One Last Thing
You are walking towards the river bank – and for once, this night, you are the only one walking towards the river bank. There are neither crickets for little points of sound, nor lightning bugs for little points of light. There are scraps of ex-belongings in the street gutters. Small things – an inhaler, a paperback book, a cardboard box (which is always in a state of belonging to someone else). Large things – a mattress. A tire-less bike. A memory.
You have never been here this deep into May, after everyone else has gone home. A bit like a dream you had once: your house, exactly as it was in waking life, with every wall and floorboard and picture frame placed perfectly, except when you look out the window, you find it has been dropped in the middle of a desert.
You whistle. You find you can’t really whistle. But you wish you could, because there’s no one else whistling, and it makes the dark that much heavier.
You reach the river. It smells like absolutely nothing, which is odd. You look at the benches, at the grass, and think of the people you met in each spot. They are all scattered now, and probably forever will be. At least, to you. They will gravitate to each other like small pins to a magnet, somewhere on the world again – except for you. You are not made of metal.
You walk back up towards the street, seeking the light of a familiar pizza shop that is open much longer than anything should be. You walk in. It’s exactly as you know it, and still full of people, only you don’t know any of them. You wonder where they’ve all come from. Have you been transplanted into a new city? Have you outstayed your welcome? Does it become a new place when you leave every mid-May, and you have just never stayed to see it before?
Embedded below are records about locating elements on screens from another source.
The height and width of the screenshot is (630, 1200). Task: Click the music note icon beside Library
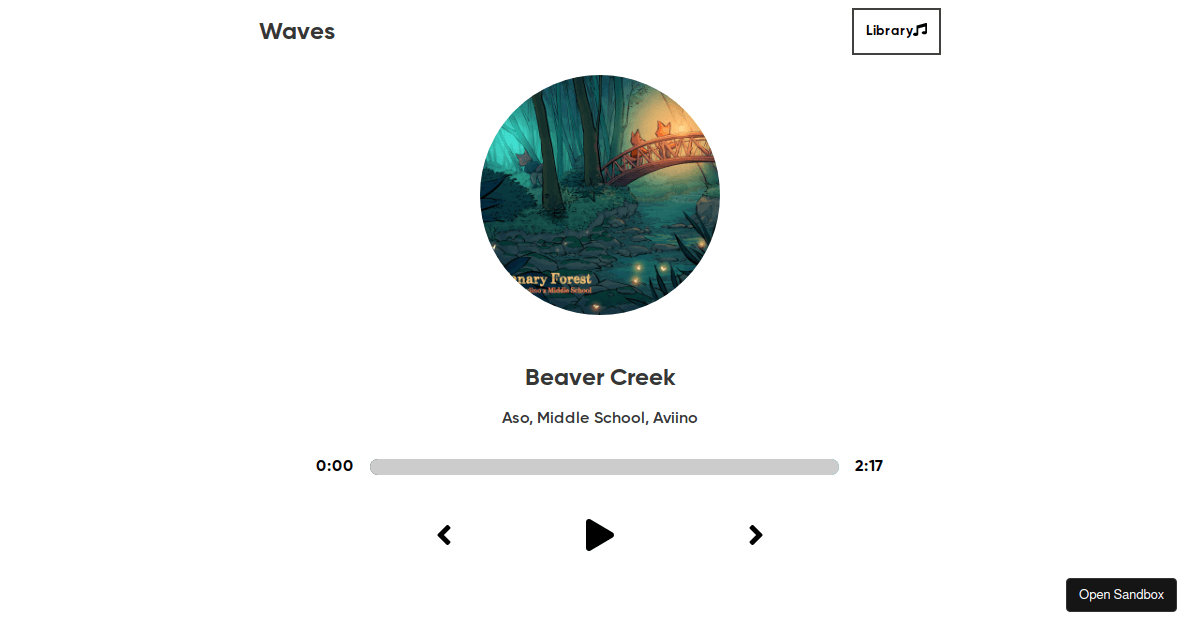[x=921, y=30]
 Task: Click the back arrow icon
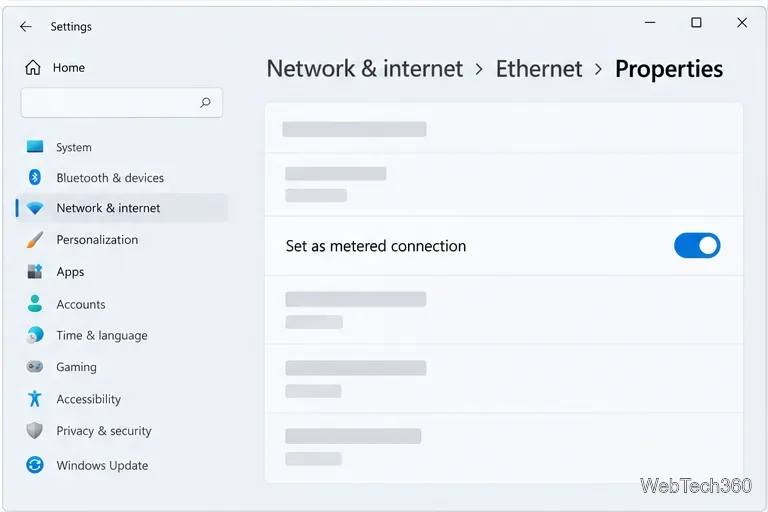25,26
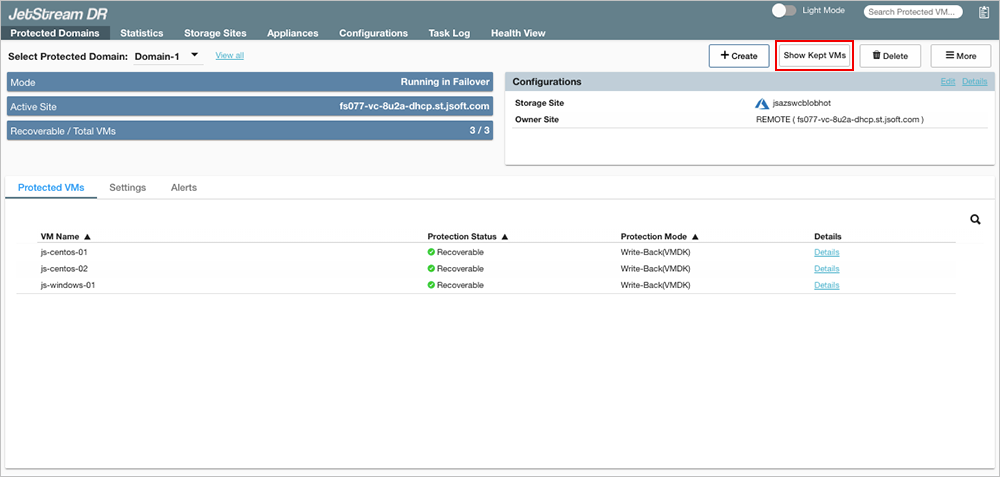
Task: Open the Storage Sites tab
Action: [215, 33]
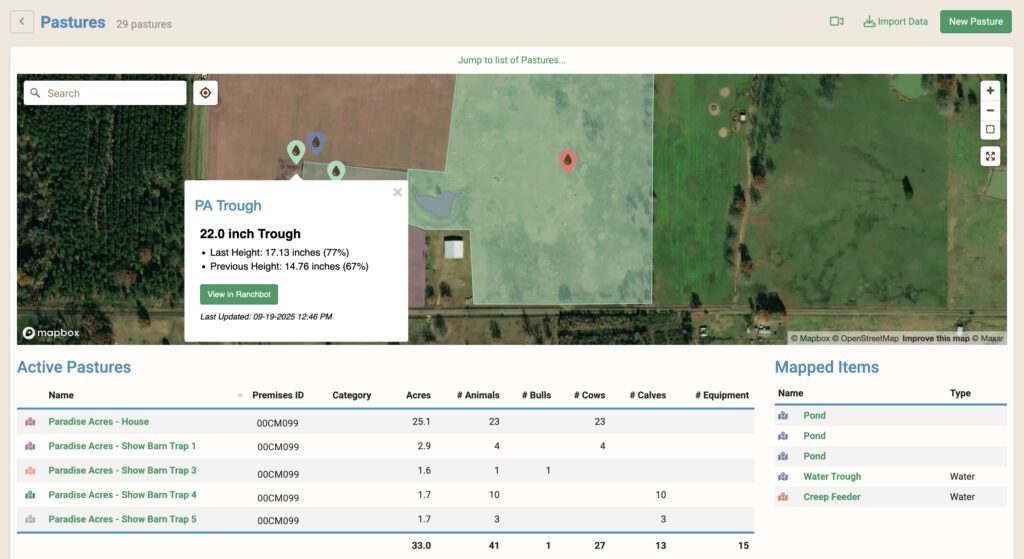1024x559 pixels.
Task: Click the red water drop map marker
Action: [x=567, y=160]
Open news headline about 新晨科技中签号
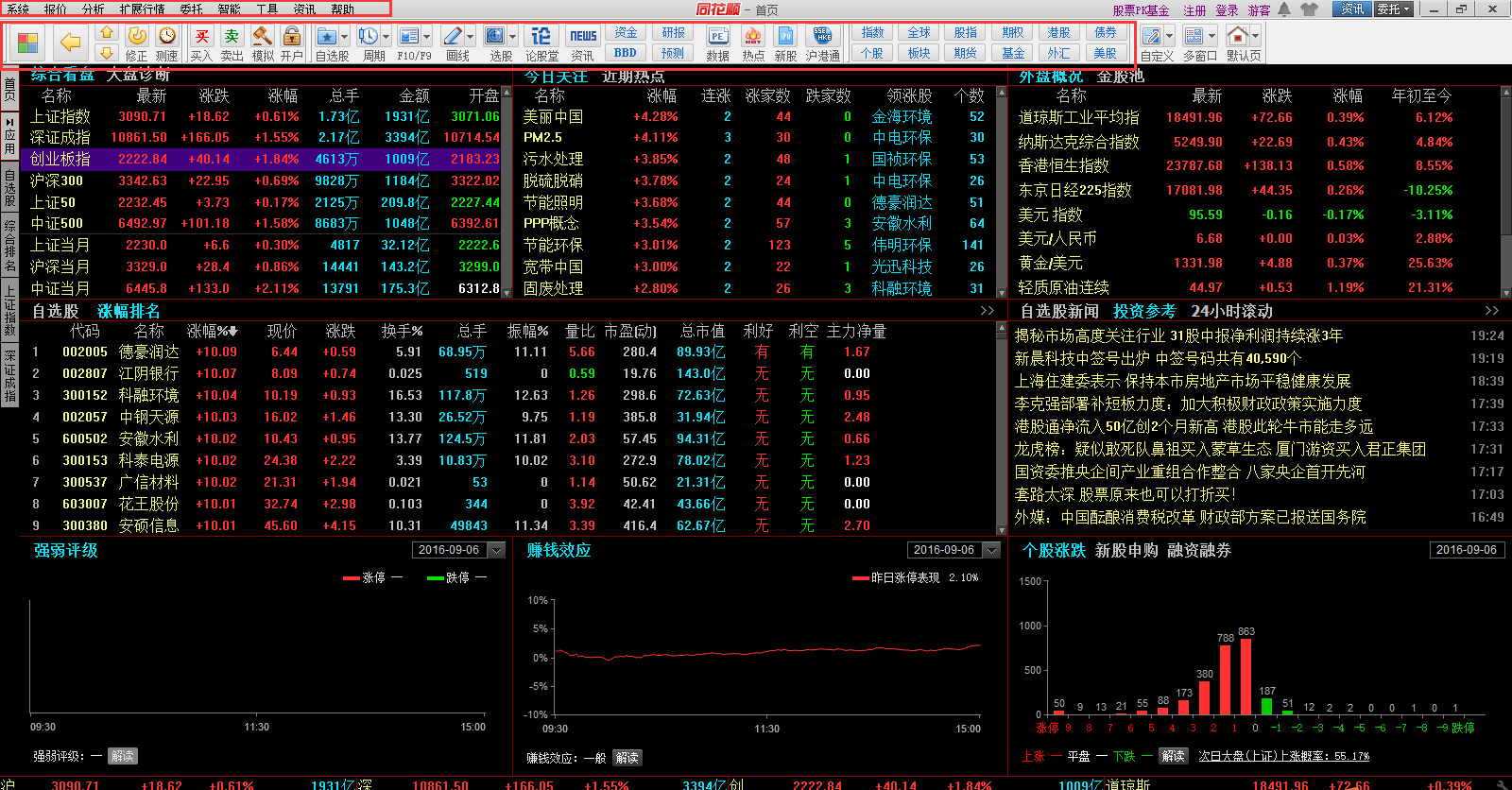1512x790 pixels. point(1157,358)
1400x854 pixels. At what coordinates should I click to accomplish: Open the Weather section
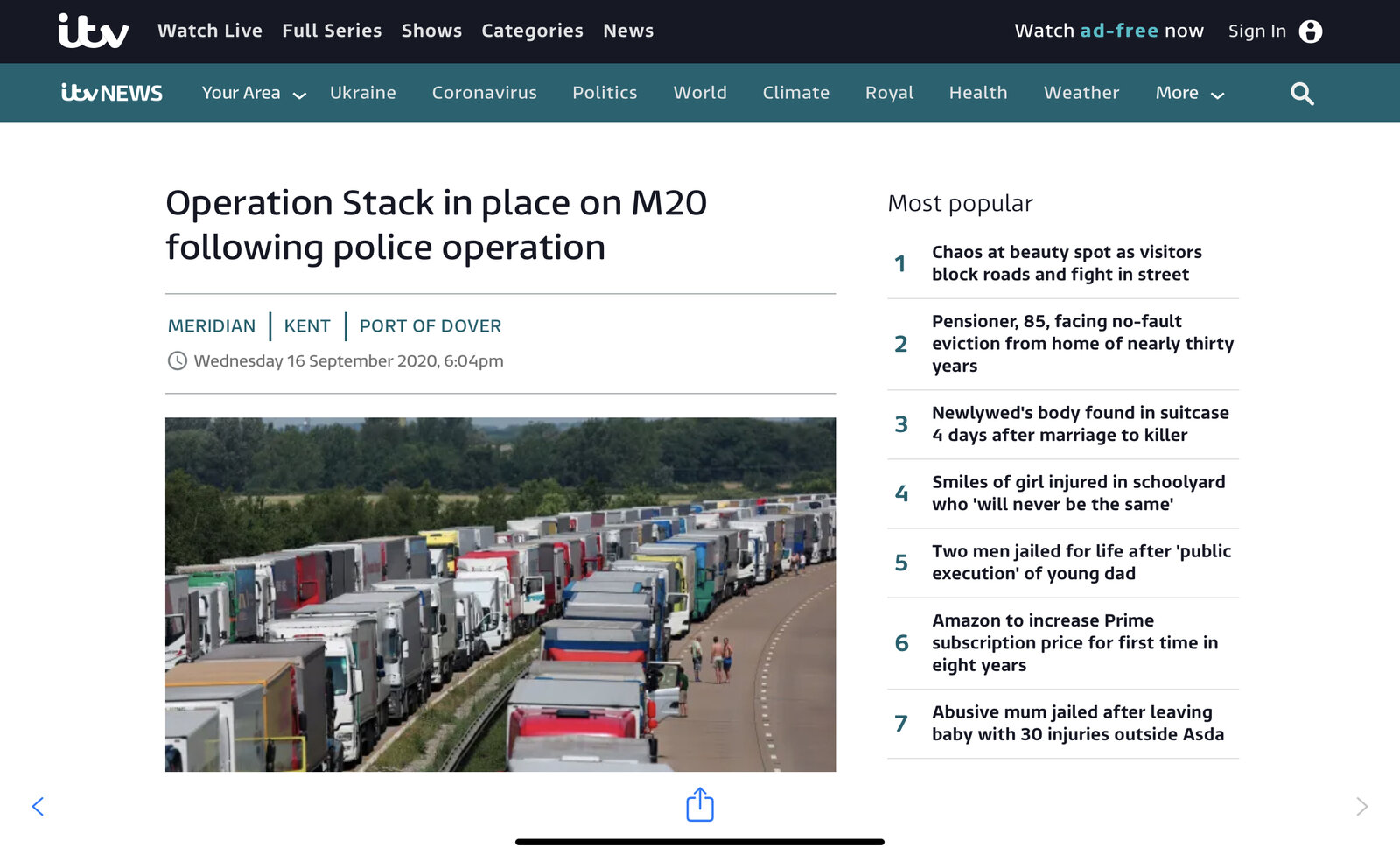[x=1081, y=93]
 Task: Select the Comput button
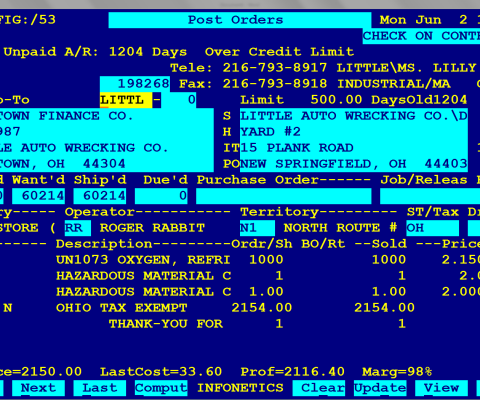pyautogui.click(x=161, y=388)
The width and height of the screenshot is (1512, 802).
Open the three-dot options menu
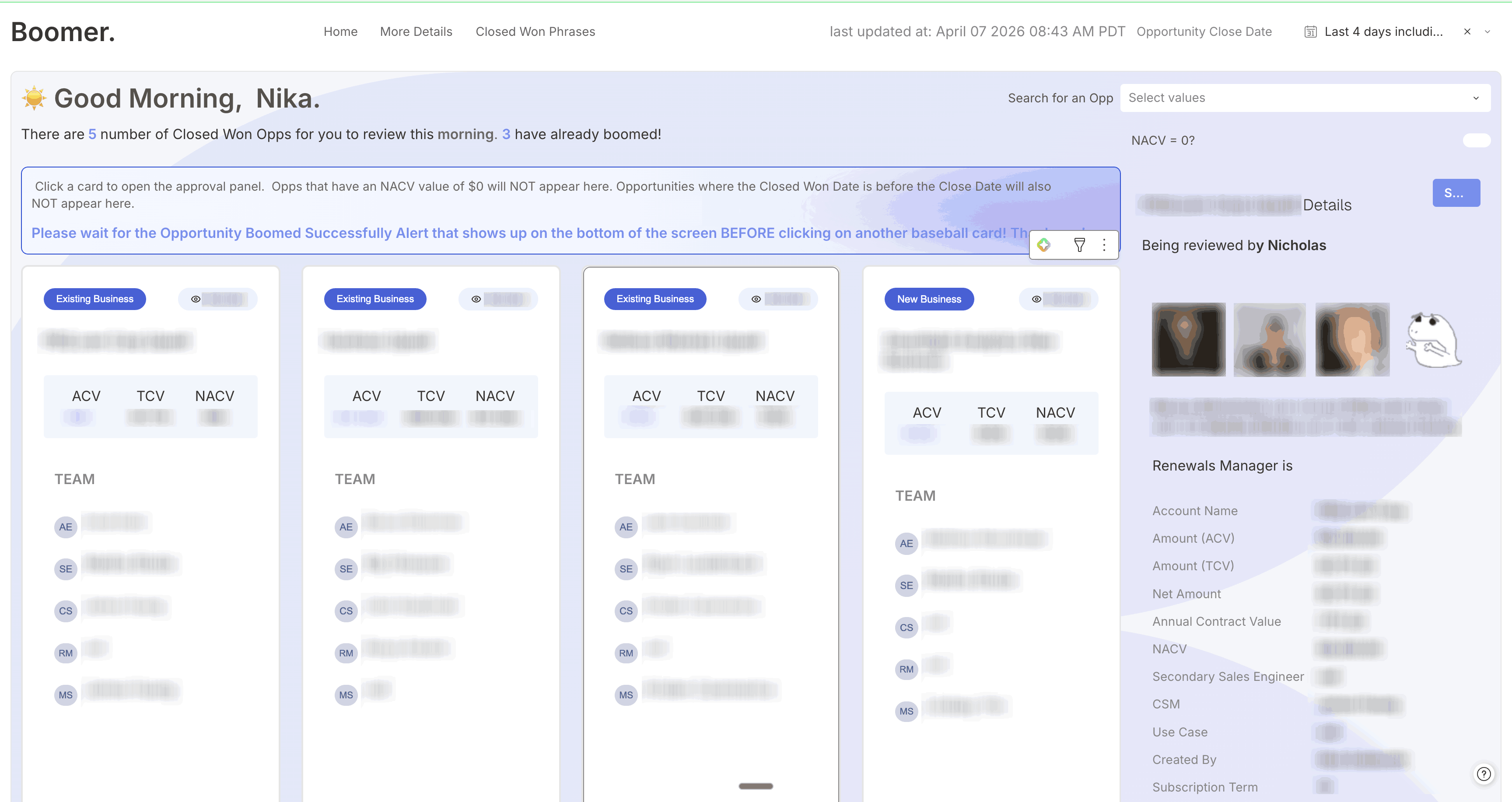click(1104, 244)
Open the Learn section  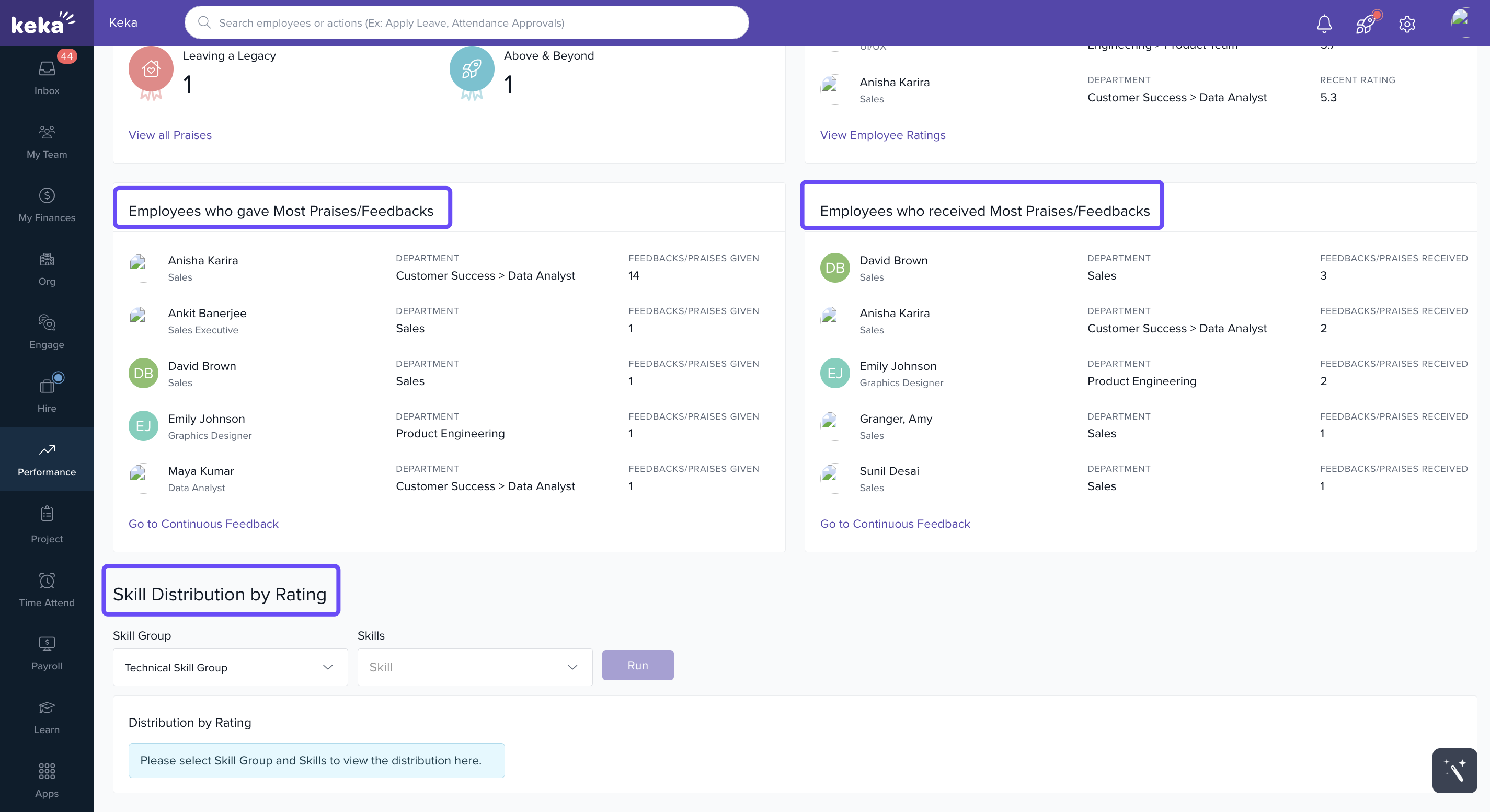pyautogui.click(x=47, y=715)
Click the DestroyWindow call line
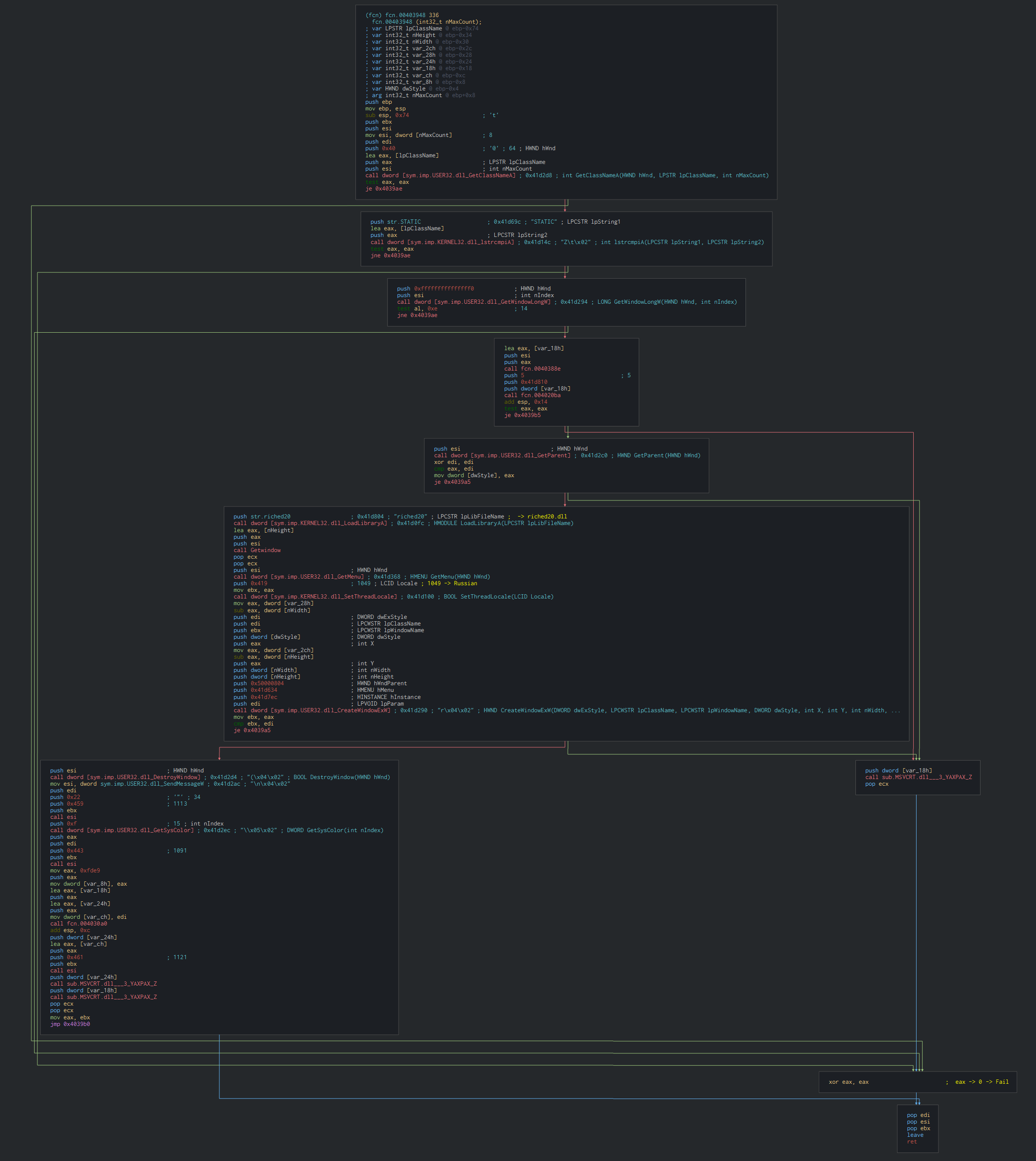This screenshot has width=1036, height=1161. [125, 778]
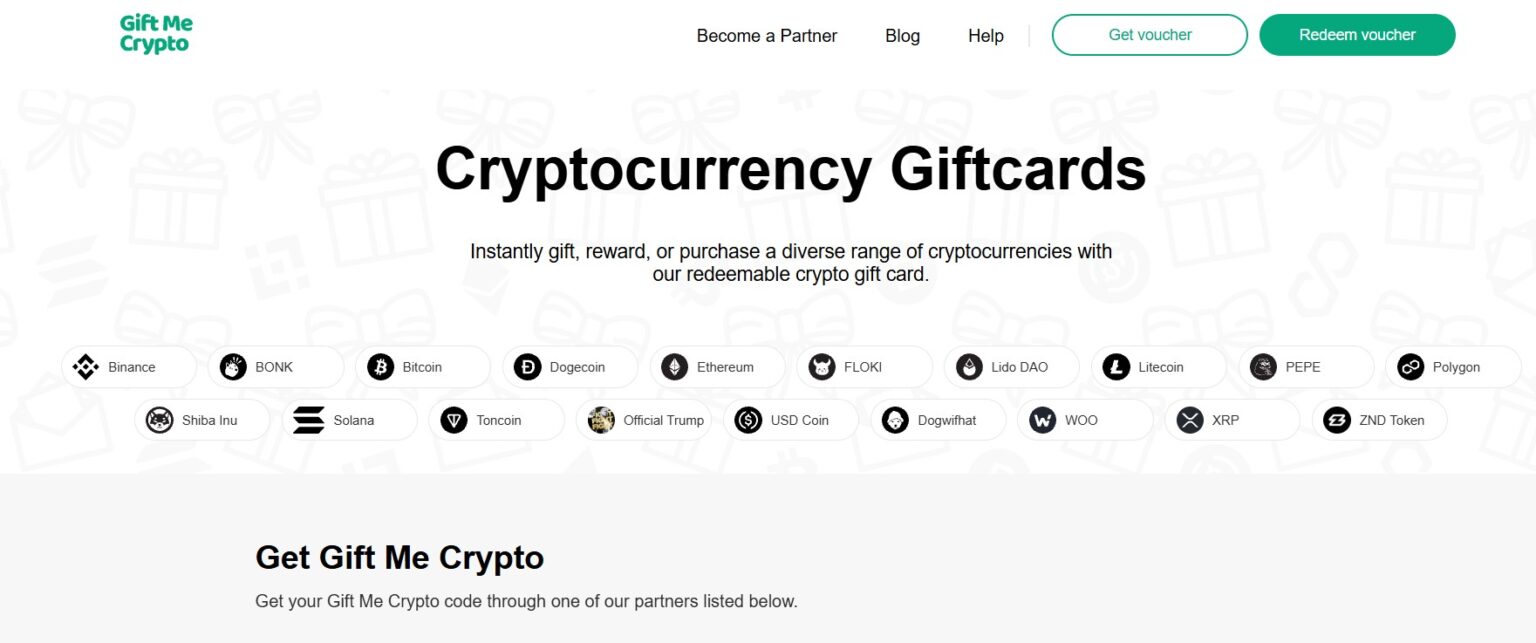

Like different birds populate different country sides at various times of year, so that tourists will think a native fauna is something else entirely? Have you woken up in your house in the middle of the desert again?
You keep walking up the street to the bus stop to take the bus home. You check online to see when it will come. Its route is absent from the screen. It too stopped running last week. The same bus that ran through snow emergencies in the midst of the shut-down city; it could stand everything but this time of year. This lapse. Mid-may. Mid-may. A bird learning to sing that leaves before its partner can respond: late-May. Late-May. Late May you be: in growing old, in returning home, in feeling loss grow like a cavity in your bones.
You walk home the long way, unafraid of the cover of dark. It hides you as well as anything you could fear.